Data drawn from a collection:
---*---

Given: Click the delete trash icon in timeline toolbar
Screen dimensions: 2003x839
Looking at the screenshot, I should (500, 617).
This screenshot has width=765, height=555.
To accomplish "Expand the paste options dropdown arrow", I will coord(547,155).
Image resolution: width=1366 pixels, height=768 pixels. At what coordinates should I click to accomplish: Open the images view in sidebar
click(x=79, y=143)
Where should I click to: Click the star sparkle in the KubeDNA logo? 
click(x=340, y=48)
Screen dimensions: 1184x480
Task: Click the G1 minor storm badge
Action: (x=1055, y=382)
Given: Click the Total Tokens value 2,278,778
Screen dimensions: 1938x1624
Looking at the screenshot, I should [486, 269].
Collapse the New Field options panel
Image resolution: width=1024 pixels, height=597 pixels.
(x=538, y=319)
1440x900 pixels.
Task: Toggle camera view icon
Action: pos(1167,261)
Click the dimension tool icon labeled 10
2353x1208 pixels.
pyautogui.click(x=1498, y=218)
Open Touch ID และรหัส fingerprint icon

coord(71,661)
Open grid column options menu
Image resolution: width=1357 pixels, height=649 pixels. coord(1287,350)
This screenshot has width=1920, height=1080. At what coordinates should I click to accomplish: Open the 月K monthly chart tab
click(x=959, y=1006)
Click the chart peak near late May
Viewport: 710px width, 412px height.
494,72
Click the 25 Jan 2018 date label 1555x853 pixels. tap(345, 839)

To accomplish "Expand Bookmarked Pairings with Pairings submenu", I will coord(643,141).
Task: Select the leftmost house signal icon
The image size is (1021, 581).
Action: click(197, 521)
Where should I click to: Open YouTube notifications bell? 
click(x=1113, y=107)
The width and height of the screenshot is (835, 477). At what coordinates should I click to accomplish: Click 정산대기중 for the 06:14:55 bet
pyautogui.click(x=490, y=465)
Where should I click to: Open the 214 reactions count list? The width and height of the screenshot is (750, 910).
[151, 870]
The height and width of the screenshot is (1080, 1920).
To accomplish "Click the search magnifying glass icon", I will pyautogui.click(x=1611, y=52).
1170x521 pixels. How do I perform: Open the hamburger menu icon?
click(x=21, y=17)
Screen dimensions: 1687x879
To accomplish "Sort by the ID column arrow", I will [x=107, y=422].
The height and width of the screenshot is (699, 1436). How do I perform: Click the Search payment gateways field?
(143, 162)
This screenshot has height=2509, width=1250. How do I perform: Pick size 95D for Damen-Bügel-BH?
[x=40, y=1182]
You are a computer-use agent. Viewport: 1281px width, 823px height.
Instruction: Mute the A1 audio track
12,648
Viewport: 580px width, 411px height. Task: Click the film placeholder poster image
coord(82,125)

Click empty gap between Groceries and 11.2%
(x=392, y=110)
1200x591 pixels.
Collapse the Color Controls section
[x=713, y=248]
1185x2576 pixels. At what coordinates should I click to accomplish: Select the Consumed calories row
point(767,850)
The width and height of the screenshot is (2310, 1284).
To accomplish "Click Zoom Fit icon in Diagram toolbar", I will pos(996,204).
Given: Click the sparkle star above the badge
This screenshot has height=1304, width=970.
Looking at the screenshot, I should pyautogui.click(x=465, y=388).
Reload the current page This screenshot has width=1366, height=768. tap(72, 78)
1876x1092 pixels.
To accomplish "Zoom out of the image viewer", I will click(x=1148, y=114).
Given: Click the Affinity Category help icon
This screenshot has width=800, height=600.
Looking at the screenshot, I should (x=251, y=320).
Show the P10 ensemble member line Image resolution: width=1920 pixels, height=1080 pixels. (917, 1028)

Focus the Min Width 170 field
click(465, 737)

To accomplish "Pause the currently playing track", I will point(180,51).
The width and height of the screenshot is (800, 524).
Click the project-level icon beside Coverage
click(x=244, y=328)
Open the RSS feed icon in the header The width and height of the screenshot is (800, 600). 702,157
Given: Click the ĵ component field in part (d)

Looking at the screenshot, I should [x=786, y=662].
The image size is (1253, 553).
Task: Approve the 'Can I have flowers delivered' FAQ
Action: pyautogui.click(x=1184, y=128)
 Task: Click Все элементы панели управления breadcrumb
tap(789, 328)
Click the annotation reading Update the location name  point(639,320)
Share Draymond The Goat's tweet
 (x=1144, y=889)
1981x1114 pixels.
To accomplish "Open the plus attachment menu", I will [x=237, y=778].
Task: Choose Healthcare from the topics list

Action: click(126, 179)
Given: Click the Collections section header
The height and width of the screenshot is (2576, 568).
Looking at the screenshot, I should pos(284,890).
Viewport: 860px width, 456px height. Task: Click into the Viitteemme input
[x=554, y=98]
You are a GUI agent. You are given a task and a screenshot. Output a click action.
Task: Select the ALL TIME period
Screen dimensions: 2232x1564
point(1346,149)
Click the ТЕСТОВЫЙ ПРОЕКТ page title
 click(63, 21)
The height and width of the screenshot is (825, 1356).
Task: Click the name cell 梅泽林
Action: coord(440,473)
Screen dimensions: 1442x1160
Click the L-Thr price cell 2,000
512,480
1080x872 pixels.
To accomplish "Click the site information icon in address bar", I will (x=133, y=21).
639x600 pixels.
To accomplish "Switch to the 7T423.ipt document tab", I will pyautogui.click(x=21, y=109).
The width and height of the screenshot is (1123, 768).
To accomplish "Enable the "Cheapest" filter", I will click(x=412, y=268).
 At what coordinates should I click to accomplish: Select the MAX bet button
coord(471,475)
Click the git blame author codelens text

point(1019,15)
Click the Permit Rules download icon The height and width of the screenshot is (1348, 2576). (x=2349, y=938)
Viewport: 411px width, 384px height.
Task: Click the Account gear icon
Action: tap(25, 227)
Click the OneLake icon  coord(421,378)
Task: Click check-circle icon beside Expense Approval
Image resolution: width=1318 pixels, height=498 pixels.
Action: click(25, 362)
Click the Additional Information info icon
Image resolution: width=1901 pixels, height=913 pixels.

---*---

TASK STATEMENT:
Quote the rows above word for word, starting at the first row and ending at the line that contains "Action: (x=1055, y=382)".

RESULT:
Given: Click the delete trash icon in timeline toolbar
Screen dimensions: 2003x839
Looking at the screenshot, I should (500, 617).
This screenshot has width=765, height=555.
To accomplish "Expand the paste options dropdown arrow", I will coord(547,155).
Image resolution: width=1366 pixels, height=768 pixels. At what coordinates should I click to accomplish: Open the images view in sidebar
click(x=79, y=143)
Where should I click to: Click the star sparkle in the KubeDNA logo? 
click(x=340, y=48)
Screen dimensions: 1184x480
Task: Click the G1 minor storm badge
Action: (x=1055, y=382)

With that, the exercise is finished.